Незнакомец сразу перестал жевать, крутнулся вокруг ветви, на которой сидел, и сразу оказался сидящим на ней верхом.
"Мне так сроду не научиться", - завидуя, подумал Борис Арнольдович.
- Что, выспался? Отдохнул? - сплюнув вниз длинную тягучую слюну, гражданин с повязкой на нижней руке словно продолжил прерванный разговор. - А я - Мардарий, младший председатель. Недалеко живу. Главный тут.
"Младший главный!" - усмехнулся про себя Борис Арнольдович, а вслух сказал:
- Очень приятно познакомиться! А где, простите, население?
- Известно где, взрослые пасутся, общественный фонд формируют, дети - на учебе. Все при деле. Кто не работает - тот не ест. Кроме тебя, само собой. Но ты у нас навроде гостя…
- Почему навроде? - несколько обиделся Борис Арнольдович.
- Потому, - наставительно произнес Мардарий, - что гостей приглашают, а ты без приглашения явился.
- Ну, во-первых, гостей не обязательно надо приглашать, друзья приходят без всякого приглашения, а во-вторых, с каких это пор мы с вами на "ты"? - еще больше обиделся Борис Арнольдович и, пожалуй, переборщил, забыв собственную установку сперва изучить и понять специфику, а уж потом…
Хорошо, что Мардарий оказался покладистым начальником, впрочем, возможно, его так проинструктировали.

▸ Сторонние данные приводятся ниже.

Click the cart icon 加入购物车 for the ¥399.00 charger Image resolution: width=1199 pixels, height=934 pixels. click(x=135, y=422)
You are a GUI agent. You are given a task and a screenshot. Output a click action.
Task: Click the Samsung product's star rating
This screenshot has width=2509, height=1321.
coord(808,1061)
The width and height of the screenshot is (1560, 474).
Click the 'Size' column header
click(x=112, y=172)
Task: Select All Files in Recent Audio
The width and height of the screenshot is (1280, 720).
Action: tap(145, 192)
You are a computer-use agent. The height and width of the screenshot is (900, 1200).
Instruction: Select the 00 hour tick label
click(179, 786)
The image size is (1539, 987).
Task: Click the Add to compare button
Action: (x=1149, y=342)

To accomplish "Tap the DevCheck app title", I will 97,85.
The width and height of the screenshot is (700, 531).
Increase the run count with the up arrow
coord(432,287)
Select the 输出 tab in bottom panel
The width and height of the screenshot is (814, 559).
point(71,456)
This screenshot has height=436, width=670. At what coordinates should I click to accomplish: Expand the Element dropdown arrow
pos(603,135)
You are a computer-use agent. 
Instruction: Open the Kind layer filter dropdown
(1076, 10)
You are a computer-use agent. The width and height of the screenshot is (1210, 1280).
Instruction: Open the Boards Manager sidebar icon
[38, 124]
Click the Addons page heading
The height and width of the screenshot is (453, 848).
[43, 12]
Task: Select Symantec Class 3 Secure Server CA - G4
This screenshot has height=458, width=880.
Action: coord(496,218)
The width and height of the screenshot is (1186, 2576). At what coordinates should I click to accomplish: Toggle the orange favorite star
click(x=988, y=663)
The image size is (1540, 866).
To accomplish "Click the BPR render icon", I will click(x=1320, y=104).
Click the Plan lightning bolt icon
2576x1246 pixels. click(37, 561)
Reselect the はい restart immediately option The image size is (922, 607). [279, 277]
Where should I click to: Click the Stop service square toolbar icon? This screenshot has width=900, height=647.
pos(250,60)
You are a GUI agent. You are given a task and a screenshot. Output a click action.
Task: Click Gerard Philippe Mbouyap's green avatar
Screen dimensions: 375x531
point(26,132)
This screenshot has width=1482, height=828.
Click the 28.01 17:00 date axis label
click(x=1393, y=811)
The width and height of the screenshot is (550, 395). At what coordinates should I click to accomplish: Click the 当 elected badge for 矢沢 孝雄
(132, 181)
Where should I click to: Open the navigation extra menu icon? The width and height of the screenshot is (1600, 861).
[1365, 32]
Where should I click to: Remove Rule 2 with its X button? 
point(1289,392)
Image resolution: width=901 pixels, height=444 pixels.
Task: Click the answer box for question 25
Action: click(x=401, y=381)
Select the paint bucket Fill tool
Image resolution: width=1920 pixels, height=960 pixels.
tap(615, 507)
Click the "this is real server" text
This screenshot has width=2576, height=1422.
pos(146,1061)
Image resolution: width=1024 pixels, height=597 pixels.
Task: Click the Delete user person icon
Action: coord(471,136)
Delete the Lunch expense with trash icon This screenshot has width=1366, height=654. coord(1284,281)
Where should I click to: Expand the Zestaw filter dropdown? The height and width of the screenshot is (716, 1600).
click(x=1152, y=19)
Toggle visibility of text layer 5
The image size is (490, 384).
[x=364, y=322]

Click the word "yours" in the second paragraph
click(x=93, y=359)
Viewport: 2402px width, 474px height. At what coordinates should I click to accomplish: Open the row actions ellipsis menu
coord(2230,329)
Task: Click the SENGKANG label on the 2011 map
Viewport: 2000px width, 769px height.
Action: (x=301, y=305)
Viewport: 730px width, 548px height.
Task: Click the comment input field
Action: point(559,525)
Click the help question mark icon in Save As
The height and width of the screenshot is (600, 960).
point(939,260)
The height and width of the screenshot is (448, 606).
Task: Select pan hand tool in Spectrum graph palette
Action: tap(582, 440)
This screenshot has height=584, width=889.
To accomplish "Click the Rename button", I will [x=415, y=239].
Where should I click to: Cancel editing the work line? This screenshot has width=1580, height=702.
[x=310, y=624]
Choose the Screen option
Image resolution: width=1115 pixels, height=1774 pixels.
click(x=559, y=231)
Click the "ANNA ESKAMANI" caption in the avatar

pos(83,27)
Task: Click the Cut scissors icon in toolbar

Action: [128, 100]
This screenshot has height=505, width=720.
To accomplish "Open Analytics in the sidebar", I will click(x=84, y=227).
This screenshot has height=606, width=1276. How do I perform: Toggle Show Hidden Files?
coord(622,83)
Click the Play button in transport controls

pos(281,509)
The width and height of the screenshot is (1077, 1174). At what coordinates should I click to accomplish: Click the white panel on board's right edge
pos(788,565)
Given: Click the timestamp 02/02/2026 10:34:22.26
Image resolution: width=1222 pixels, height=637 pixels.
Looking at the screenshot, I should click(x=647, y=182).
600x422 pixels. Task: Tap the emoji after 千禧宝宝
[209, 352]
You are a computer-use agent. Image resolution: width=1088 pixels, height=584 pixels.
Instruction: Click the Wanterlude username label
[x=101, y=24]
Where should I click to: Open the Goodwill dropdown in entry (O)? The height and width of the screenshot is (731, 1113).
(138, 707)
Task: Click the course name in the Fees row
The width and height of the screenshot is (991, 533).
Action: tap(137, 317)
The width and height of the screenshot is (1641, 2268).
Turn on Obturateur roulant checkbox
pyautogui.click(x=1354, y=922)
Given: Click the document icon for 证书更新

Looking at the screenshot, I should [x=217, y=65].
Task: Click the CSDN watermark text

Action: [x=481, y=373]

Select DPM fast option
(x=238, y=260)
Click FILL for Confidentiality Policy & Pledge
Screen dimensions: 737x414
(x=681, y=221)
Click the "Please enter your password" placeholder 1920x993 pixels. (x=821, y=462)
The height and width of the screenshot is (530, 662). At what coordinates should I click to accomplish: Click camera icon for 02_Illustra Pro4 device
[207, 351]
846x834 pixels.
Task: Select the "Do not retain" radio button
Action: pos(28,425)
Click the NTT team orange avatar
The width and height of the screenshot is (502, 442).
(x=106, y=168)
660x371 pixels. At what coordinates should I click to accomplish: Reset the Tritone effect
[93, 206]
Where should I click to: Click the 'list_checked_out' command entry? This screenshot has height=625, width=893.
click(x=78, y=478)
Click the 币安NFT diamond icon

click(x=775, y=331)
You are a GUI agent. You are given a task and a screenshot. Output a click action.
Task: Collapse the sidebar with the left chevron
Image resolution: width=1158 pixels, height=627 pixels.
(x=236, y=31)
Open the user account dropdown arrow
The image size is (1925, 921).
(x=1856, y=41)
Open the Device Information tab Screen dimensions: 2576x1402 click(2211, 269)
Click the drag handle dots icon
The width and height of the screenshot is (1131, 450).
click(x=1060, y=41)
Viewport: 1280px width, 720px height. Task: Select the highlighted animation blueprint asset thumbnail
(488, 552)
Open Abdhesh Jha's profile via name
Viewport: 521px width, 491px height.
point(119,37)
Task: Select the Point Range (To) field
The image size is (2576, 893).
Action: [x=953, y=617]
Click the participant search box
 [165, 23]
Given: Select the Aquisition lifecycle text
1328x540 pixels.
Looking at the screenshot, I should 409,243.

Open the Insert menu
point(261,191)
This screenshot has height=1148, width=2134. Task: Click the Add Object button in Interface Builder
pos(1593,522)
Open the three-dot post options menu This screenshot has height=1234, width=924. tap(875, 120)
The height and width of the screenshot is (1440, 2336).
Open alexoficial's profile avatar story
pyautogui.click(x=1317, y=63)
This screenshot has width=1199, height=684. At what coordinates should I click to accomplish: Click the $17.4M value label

- Ладно-ладно, - сказал он примирительно, - не очень-то! Вообще - не обижайся. Ты же еще ничего не знаешь, а уже обижаешься. А между тем мы все здесь, на Острове, потомственные интеллигенты. Да. И ты, я вижу, интеллигент. Хотя, кажись, не потомственный.
"Ой, какой проницательный, собака, - поразился Борис Арнольдович молча, - я ведь еще о своей родословной здесь не распространялся…"
- Но если все поголовно - потомственные интеллигенты, - продолжал Мардарий менторски, - то как прикажешь отличать председателей от непредседателей?
- Вы же придумали повязки.
- Всего одно отличие?
- Господи, но если вы - потомственные интеллигенты, то зачем же вам обязательно отличаться и подчеркивать свои отличия?!
- Хммм… - хмыкнул Мардарий, - не знаю, как у вас на Материке, Полуострове или еще где, а у нас субординация между разными слоями населения - наипервейшее дело. За нарушение судят по всей строгости, как и за нарушение одиннадцатой… Ой! - тут Мардарий вдруг осекся.
"Ага! Значит, у них какая-то одиннадцатая есть. Статья, наверное, - моментально догадался Борис Арнольдович, тоже проницательный мужик, - и значит, Мардарий нечаянно об этом сболтнул…" Борис Арнольдович решил попытаться как-то затушевать оплошность младшего председателя, чтоб тот не переживал.
- Хорошо-хорошо! Спасибо вам, Мардарий, ммм… простите, как ваше отчество?